#### Texto de origem
►

Sem dúvidas, a notícia de maior impacto no cenário previdenciário dos últimos tempos, sobretudo no ambiente do pós-reforma do complexo sistema previdenciário nacional, foi a nominada revisão da "vida toda",  também entendida por alguns como revisão da "vida inteira", de alcance, aliás, exclusivamente no campo do Regime Geral da Previdência Social (RGPS) gerido pelo INSS no tocante ao plano de proteção.

De fato, há poucas semanas o Supremo Tribunal Federal a proclamou por maioria de votos em conturbado julgamento em favor dos beneficiários do RGPS, vale dizer, chancelou a tese em plenário, colocando um pá de cal acerca de sua plena viabilidade.

◄

#### Dados coletados
►

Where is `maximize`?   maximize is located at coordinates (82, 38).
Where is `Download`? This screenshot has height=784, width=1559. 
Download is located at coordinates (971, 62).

◄

#### Tarefas propostas
1) Transcreva literalmente, do texto sobre a revisão da vida toda, o trecho que vai de "Sem dúvidas, a" até "plano de proteção.".
2) Conforme o texto sobre a revisão da vida toda, de que forma o Supremo Tribunal Federal proclamou essa revisão?

#### Respostas das tarefas
1)
Sem dúvidas, a notícia de maior impacto no cenário previdenciário dos últimos tempos, sobretudo no ambiente do pós-reforma do complexo sistema previdenciário nacional, foi a nominada revisão da "vida toda",  também entendida por alguns como revisão da "vida inteira", de alcance, aliás, exclusivamente no campo do Regime Geral da Previdência Social (RGPS) gerido pelo INSS no tocante ao plano de proteção.

2) Por maioria de votos, em conturbado julgamento em favor dos beneficiários do RGPS.